The vehicle would likely do what a human would do: slam on the breaks.
Also, it has no way of knowing whether anyone would die.
And, finally, a good-enough car should see people from much farther away than a human, react faster, and drive slower (at the speed limit). That means someone would almost literally have to jump in front of the car to trigger this scenario.
All wishful thinking. A self-driving car has no better brakes than an ordinary one. The problem statement says they run into the street too close to stop, so seeing them from further away is irrelevant. Lastly the whole issue is, should a self-driving car ever leave the roadway to preserve a life, precisely because it doesn't know if that could be worse.

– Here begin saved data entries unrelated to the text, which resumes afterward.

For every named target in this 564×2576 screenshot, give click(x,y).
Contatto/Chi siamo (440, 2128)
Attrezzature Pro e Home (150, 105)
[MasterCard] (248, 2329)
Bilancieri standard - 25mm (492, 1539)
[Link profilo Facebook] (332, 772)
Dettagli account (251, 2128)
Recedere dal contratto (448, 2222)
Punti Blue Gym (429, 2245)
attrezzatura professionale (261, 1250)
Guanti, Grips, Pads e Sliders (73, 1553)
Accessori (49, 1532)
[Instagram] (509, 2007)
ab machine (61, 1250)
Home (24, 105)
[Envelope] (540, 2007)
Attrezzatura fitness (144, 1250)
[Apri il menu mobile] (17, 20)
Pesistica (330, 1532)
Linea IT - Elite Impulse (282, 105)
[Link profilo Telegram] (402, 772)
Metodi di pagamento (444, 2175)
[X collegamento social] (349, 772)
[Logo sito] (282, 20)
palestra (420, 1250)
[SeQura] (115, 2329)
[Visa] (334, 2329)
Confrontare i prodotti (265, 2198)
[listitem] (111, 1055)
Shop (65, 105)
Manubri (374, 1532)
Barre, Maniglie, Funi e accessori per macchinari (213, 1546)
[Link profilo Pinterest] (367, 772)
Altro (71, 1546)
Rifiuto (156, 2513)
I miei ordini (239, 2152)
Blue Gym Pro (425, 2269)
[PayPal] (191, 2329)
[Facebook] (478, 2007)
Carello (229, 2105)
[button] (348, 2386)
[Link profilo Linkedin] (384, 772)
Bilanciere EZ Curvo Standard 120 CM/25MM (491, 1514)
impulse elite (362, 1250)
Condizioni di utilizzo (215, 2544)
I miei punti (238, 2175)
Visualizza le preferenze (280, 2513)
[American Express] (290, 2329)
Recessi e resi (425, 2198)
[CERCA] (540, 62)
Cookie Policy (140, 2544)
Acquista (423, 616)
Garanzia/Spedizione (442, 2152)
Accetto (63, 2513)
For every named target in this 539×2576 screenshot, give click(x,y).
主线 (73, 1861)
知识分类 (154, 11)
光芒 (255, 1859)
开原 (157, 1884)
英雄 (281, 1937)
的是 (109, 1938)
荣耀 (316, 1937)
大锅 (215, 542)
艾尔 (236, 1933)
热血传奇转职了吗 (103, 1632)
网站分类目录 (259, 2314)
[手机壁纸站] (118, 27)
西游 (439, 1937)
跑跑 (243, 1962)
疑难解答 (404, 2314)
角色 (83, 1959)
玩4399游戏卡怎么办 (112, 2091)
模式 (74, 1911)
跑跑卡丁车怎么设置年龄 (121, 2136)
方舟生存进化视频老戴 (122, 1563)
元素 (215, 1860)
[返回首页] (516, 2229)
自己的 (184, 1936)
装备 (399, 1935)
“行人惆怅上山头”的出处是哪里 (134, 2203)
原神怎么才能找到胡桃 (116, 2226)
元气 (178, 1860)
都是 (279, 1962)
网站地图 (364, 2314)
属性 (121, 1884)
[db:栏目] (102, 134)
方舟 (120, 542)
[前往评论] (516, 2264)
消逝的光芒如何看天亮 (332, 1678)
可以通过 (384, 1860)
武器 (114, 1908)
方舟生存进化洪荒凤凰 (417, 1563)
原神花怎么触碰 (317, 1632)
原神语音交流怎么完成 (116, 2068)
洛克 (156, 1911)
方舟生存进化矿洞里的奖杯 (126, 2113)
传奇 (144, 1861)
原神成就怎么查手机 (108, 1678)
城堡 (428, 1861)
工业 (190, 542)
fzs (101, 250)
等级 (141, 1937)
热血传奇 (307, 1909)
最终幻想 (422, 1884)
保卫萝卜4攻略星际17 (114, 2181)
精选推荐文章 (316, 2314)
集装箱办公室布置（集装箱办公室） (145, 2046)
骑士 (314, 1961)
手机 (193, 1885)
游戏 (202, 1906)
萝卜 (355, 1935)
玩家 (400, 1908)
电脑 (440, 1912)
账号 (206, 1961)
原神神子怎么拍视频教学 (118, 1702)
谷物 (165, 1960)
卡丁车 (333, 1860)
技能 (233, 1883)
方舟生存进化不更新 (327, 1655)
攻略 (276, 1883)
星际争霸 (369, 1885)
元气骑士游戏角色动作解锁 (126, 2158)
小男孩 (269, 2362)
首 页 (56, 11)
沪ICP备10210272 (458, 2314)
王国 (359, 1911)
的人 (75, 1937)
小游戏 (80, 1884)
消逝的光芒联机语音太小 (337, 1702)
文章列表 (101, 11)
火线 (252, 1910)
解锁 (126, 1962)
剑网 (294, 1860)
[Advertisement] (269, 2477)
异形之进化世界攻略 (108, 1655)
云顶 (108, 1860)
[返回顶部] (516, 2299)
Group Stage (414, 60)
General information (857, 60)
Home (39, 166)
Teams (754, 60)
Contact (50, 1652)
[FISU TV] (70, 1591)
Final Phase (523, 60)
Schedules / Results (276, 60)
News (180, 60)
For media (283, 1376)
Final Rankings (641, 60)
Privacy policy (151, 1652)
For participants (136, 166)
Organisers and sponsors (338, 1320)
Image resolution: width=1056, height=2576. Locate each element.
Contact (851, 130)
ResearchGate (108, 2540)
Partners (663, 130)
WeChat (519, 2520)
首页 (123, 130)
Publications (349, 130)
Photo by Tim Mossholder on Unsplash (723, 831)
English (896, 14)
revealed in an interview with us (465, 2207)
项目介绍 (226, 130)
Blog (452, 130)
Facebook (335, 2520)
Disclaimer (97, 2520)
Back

This software choice, again, has already been made in existing self-driving vehicles. It remains to be seen if the choice holds up in court, since the first lawsuit will set a precedent for all others.
The brakes themselves are no better, you can save time by removing the input lag between the driver and the controls. There's 20 feet of braking saved by not having to move your foot from the floor to the pedal.
Also the car can signal it's intent to the steering, braking, and throttle instead of the car having to guess at what the driver is doing from their inputs. A car knowing it has to swerve around something can react sooner and differently than if it has to guess that it's swerving around something.
> A self-driving car has no better brakes than an ordinary one
I didn't say that it does. It has better reaction time and drives more slowly. That makes its stopping distance much shorter than a human's.
> The problem statement says they run into the street too close to stop, so seeing them from further away is irrelevant.
No, it's not. Seeing them from further away means this problem happens less frequently. If this problem happens so infrequently that overall deaths go down, that's a huge improvement.
> should a self-driving car ever leave the roadway to preserve a life, precisely because it doesn't know if that could be worse.
This is still better than a human, because it could actually make a decision. A human doesn't have time to consciously decide what s/he wants to do.
Also, it has no way of knowing whether anyone would die.
And, finally, a good-enough car should see people from much farther away than a human, react faster, and drive slower (at the speed limit). That means someone would almost literally have to jump in front of the car to trigger this scenario.